Doug Specht for Geographical about how maps tell the story of war in Ukraine

20 April 2022
  • olga-subach-BRHVnm1SPWA-unsplash

Doug Specht, Senior Lecturer and Director of Teaching, Learning and Quality Assurance in the School of Media and Communication, along with Alexander Kent of Canterbury Christchurch University, wrote an article for Geographical about how maps tell the story of war in Ukraine.

Talking about maps, he wrote: “As a means of conveying the spatial elements of conflict such as the movement of troops and their control of territories, [maps] offer an immediate and effective visual summary. The war in Ukraine has stimulated the production of hundreds of maps across various media, including newspapers, television and websites, each pertaining to indicate the status on the ground to a wide readership.”

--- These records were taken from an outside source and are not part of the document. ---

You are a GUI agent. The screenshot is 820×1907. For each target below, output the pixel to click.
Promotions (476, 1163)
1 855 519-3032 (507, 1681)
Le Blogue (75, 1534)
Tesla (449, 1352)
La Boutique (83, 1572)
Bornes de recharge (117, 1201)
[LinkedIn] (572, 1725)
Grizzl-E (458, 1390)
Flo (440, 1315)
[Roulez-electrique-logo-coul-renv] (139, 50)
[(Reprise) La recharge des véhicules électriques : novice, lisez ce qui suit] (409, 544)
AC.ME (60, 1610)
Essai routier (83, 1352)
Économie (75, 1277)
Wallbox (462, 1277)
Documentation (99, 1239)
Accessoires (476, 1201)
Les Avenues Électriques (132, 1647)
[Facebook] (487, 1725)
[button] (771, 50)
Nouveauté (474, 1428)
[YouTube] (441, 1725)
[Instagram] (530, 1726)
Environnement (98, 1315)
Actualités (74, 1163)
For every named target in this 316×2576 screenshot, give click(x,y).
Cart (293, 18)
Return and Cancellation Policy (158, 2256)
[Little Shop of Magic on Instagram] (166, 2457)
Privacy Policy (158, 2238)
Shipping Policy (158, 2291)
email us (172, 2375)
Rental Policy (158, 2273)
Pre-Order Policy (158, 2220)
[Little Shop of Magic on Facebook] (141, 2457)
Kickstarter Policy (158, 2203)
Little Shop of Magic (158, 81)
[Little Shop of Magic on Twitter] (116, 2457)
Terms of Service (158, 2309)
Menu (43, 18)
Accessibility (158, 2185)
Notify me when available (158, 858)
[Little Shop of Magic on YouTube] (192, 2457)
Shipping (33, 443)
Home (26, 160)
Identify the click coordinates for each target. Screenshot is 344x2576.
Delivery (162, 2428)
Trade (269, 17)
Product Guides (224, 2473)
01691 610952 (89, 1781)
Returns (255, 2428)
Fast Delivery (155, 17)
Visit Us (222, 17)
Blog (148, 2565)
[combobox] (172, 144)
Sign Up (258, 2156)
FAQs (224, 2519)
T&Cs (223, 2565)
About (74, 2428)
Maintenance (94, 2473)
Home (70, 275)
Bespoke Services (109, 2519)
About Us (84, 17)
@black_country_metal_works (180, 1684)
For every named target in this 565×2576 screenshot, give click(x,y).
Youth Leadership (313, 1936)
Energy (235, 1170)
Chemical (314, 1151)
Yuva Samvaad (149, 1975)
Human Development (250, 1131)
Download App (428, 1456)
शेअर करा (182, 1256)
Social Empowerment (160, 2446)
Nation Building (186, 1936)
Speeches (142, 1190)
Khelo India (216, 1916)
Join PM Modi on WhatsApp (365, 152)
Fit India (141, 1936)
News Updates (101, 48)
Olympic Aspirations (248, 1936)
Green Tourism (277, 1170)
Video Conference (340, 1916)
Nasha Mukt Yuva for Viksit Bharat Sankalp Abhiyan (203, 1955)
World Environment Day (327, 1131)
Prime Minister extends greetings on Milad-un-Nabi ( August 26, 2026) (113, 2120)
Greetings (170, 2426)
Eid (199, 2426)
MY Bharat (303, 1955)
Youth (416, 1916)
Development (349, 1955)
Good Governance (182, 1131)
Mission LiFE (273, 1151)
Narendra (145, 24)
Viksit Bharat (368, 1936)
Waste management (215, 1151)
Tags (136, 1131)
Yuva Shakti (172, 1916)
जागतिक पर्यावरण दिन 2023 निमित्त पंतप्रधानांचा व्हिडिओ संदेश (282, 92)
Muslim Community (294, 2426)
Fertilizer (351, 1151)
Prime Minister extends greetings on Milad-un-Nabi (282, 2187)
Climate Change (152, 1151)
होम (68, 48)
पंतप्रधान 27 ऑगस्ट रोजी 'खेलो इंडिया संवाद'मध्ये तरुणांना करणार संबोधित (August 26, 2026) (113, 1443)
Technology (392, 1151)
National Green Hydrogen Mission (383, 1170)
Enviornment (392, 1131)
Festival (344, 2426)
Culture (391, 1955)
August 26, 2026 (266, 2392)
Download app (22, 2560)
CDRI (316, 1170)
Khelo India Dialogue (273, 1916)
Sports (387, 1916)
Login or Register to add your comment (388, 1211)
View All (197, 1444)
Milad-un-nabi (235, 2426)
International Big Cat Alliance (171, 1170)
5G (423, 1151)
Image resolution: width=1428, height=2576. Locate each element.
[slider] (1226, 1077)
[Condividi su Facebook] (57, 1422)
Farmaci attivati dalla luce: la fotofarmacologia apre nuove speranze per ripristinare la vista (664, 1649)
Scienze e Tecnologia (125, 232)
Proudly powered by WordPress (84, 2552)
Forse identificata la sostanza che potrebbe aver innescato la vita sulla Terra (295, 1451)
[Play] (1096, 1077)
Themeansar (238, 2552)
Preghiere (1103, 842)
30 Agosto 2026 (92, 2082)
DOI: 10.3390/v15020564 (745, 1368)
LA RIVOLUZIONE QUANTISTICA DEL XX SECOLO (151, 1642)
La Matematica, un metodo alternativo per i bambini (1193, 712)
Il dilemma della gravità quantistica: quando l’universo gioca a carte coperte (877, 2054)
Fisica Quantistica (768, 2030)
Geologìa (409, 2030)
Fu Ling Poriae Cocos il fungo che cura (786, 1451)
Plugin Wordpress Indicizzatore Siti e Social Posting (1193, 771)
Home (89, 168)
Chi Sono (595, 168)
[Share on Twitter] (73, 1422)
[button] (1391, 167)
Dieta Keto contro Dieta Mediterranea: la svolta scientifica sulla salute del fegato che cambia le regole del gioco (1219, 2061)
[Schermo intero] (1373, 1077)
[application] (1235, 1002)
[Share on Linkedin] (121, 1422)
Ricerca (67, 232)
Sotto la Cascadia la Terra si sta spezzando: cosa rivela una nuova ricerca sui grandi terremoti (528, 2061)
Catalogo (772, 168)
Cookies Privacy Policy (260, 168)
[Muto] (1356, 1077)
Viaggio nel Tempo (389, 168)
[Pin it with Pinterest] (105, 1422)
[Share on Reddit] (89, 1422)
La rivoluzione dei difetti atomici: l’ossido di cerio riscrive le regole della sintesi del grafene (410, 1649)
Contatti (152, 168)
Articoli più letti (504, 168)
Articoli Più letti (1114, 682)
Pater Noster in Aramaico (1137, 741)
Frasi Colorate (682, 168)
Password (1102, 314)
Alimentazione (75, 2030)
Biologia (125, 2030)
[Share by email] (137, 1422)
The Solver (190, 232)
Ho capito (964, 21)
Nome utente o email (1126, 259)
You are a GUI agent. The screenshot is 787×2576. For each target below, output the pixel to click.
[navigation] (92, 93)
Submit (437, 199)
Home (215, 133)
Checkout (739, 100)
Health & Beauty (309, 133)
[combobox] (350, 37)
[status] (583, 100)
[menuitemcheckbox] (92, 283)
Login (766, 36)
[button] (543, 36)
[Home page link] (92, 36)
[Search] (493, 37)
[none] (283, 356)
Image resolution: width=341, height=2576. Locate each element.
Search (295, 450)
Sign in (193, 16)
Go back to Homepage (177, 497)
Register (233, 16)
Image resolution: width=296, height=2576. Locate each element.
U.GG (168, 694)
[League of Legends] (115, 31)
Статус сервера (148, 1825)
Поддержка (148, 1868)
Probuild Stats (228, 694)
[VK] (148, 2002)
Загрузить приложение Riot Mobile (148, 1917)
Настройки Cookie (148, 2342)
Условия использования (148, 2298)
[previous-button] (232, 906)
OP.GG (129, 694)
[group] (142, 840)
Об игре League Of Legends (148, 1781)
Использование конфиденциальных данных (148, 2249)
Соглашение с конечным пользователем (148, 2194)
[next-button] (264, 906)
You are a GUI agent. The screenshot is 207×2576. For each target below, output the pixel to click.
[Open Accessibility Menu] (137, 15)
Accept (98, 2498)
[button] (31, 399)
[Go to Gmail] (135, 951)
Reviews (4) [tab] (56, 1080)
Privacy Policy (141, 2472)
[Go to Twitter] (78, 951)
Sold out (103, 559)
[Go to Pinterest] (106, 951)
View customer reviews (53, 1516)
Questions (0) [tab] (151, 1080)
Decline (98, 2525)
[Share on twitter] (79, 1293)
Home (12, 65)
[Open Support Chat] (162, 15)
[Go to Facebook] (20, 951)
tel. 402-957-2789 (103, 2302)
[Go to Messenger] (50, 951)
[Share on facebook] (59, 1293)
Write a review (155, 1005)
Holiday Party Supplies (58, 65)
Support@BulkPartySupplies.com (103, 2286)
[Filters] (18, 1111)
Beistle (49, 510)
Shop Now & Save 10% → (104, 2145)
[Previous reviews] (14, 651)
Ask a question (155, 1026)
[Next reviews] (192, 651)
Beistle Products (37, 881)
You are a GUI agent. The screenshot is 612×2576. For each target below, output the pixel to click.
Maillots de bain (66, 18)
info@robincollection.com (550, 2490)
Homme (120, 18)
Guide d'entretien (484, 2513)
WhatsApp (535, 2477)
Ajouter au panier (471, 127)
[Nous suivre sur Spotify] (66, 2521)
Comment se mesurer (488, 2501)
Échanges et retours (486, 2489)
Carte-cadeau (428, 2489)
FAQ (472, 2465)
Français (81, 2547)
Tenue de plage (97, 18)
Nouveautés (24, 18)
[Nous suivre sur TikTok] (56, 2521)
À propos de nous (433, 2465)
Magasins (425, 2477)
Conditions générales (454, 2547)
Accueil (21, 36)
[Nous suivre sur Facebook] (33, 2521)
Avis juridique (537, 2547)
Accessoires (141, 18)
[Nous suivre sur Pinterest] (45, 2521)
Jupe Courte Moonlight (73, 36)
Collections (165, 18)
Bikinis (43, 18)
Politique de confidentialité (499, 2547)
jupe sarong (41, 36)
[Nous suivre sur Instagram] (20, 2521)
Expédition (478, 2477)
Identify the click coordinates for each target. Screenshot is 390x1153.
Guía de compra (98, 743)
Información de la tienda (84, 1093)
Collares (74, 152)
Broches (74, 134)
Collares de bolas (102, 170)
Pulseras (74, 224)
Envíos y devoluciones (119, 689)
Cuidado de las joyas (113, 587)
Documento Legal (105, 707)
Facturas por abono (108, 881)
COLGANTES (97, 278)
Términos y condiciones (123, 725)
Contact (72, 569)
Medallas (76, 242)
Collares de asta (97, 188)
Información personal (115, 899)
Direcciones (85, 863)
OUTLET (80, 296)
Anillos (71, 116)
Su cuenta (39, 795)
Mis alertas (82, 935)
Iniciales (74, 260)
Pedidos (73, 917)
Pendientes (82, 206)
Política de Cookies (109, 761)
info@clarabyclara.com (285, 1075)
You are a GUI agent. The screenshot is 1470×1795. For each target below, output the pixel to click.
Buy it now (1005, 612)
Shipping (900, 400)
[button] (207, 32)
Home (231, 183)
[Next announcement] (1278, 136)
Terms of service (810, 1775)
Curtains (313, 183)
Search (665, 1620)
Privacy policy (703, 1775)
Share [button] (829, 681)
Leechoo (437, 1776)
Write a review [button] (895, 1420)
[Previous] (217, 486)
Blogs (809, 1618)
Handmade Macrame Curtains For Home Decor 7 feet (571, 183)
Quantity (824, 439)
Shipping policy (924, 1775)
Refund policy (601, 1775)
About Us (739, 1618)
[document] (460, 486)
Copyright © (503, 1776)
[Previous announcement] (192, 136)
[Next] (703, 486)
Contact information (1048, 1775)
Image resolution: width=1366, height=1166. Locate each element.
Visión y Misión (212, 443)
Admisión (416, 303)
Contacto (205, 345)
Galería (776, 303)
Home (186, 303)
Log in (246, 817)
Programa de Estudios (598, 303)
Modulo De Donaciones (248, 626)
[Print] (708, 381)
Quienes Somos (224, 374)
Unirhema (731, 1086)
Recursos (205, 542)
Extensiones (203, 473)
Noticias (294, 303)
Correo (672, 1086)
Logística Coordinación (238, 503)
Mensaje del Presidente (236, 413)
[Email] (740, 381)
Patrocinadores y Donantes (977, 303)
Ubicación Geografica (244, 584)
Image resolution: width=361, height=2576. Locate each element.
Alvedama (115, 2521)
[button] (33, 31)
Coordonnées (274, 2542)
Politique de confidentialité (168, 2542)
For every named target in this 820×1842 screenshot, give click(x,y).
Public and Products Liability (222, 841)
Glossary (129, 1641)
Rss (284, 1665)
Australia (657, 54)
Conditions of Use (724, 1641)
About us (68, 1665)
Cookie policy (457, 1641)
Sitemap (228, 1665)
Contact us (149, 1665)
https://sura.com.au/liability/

Explaining the use of colour in maps, he added: “Most of the maps published recently in the media depict Russian forces and their territorial gains using red, with its connotations of threat and violence. The use of red also provides historical associations with the Red Army and the Soviet Union, renewing fears of the threat posed by the Cold-War superpower.”

In his concluding remarks, Specht wrote: “As more maps of the war in Ukraine continue to be produced by the news media, their authors struggle with the challenge of conveying the complexities of a dynamic and unpredictable conflict to a wide audience.

“Maps are abstract representations that help us to comprehend the changing global landscape, but none can fully represent the truth, and all are governed by the essential cartographic choices of what to show and how to show it.”